Being ahead of your time often puts you at war with it. Innovative French naturalist Jean-Baptiste Lamarck had a knack for antagonizing those in power and theorizing concepts that would render him an “exile of mainstream science.” In this humanizing portrait, Lamarck is often out of sync with his counterparts: while he is engrossed in the diversity of living things, spending his days studying worms, his fellow scientists are betting on phrenology, which will later be used to support eugenics. With nuance and wit (cue: “The Battle of the Mollusks!”), Riskin revives Lamarck and his idea that living beings play an active role in their own transformation.

 

Mule Boy by Andrew Krivak (Bellevue, $17.99 paperback)

The light stamp of a mule’s hoof and the twitch of its ear are all that forebode pending disaster in a Pennsylvania coal mine that collapses on New Year’s Day in 1929. In this novel, Ondro, the 13-year-old boy tending to the mule cart, survives but will spend much of his life navigating the guilt and suspicions of “a darkness deeper than any tomb in the mines.” Over a series of visitations later in life, Ondro retells the final moments of those who passed. Krivak, a visiting lecturer in creative writing at Harvard and the descendant of a coal mining casualty, writes with pulsating rhythm and simple, elegiac prose that echoes the language of his forebears. The anthracite’s sheen, the smell of a carbide lamp, and the memento mori will cling to you long after reading.

 

Animal Intelligence: The Book of Forgotten History by Will Shin, M.P.A. ’15; illustrated by Alice Shin (Student B, $10 e-book)

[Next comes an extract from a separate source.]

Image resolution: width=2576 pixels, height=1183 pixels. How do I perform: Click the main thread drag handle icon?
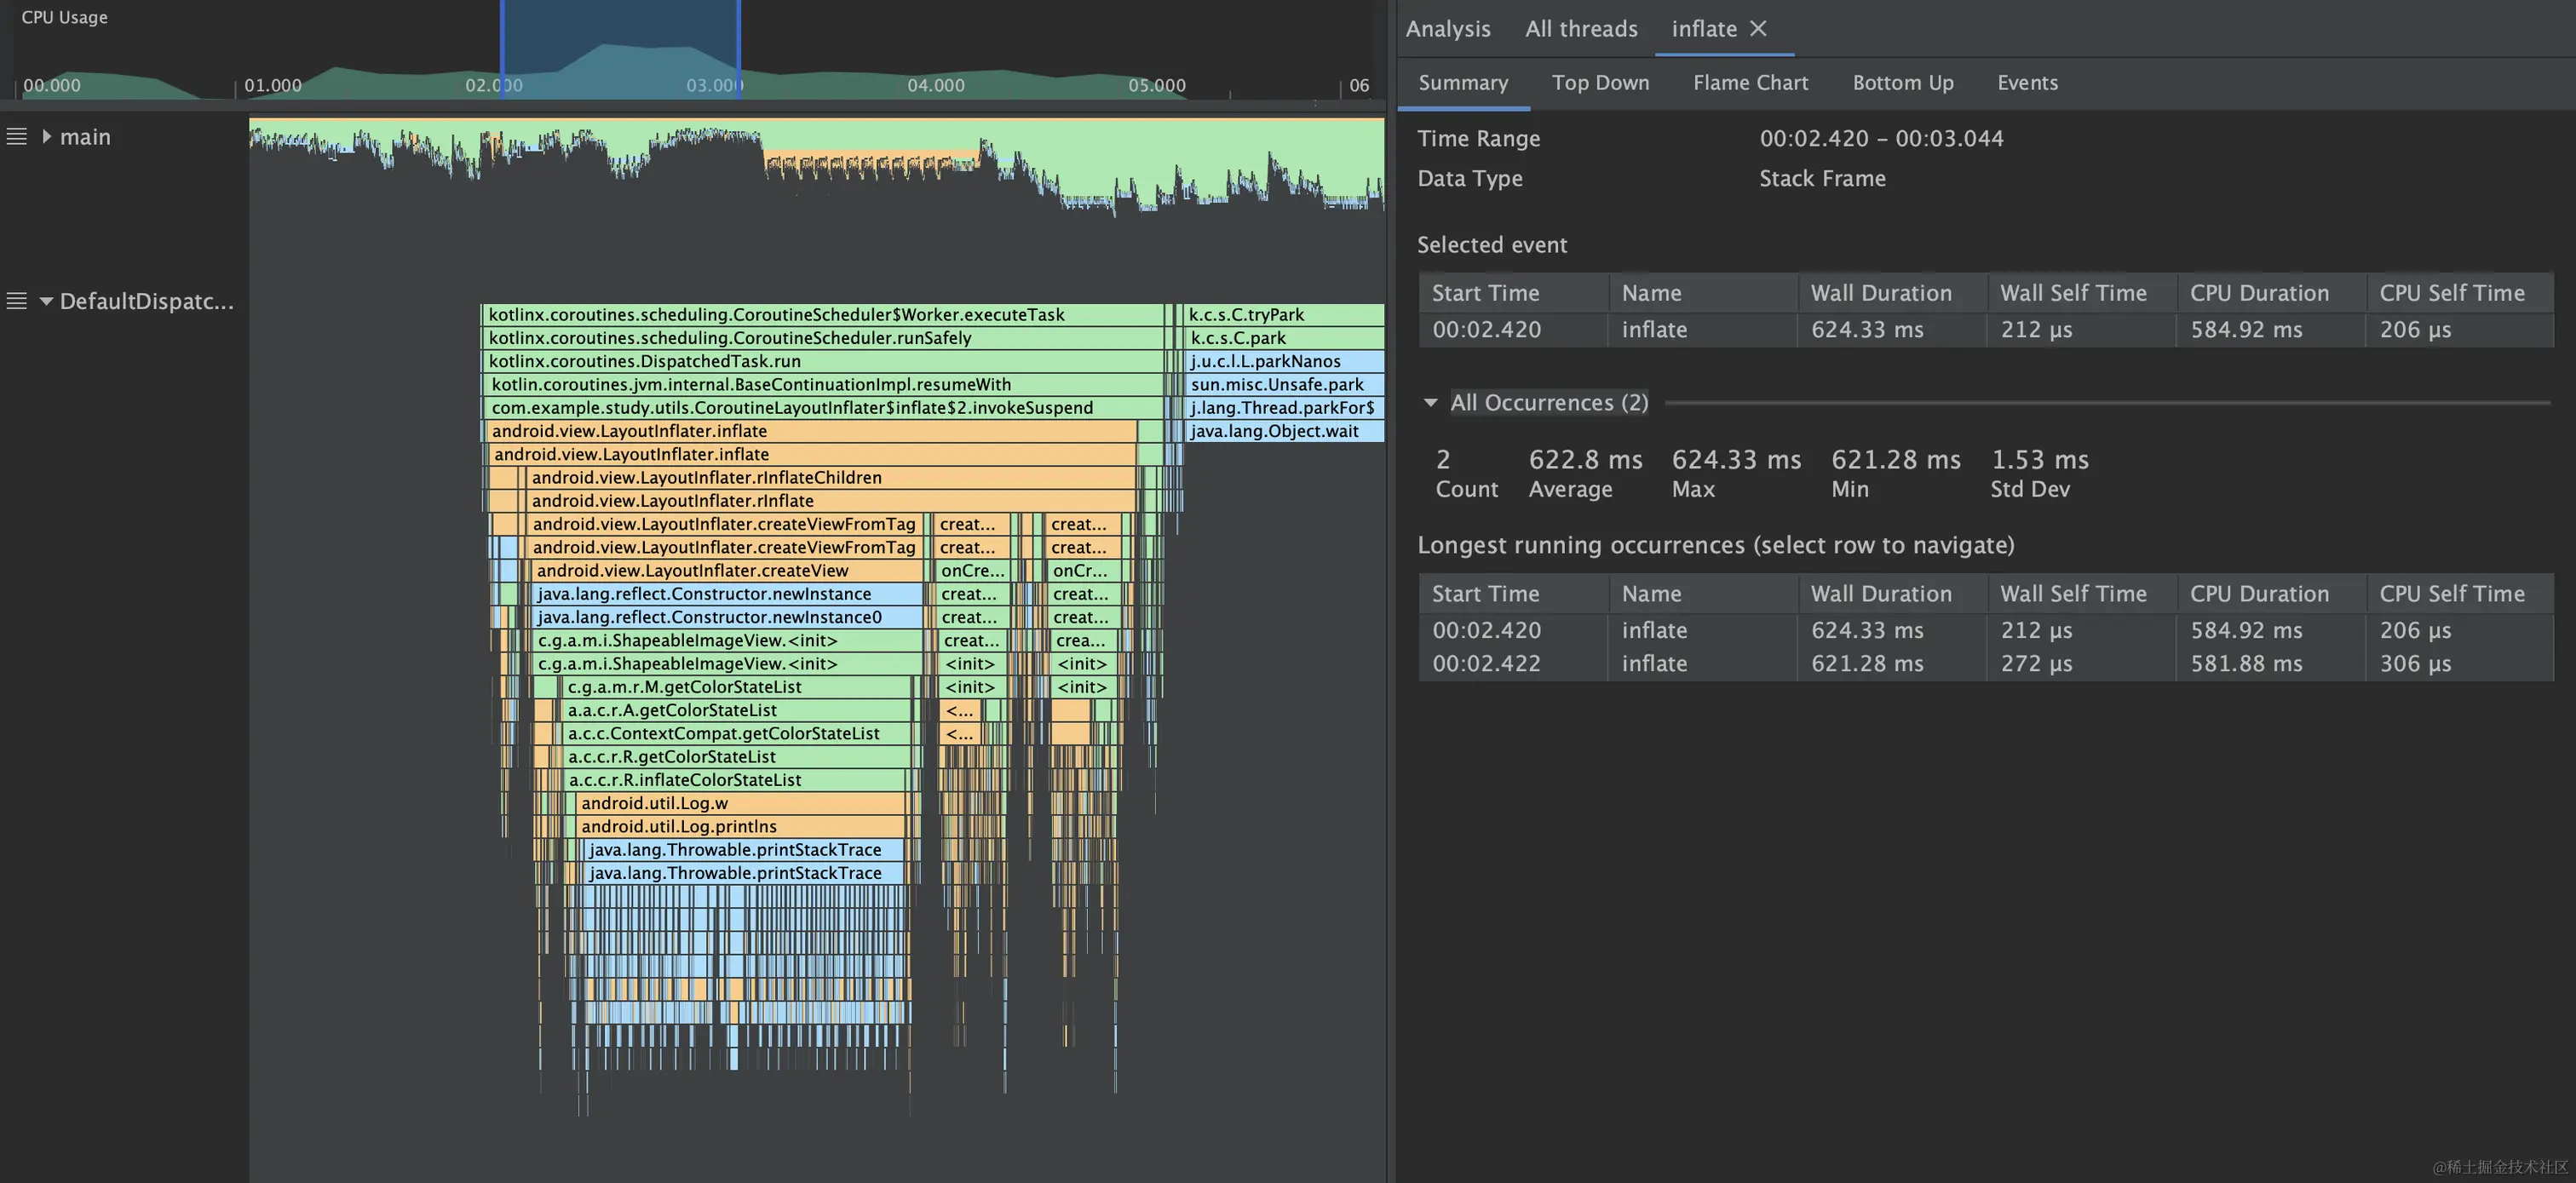point(17,137)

The Shin siblings have created an enigmatic reimagining of history through the eyes of animals who have watched by 
the sidelines as hu­mans have fumbled through civilization. It may take a moment to find one’s bearings in this alternate world of dinosaurs dropping one-liners, cats engaged in espionage, and enlightened pythons, but the book’s blend of fable, philosophy, and quirky cartoons offers an insightful critique of humanity accessible to adults as well as younger readers.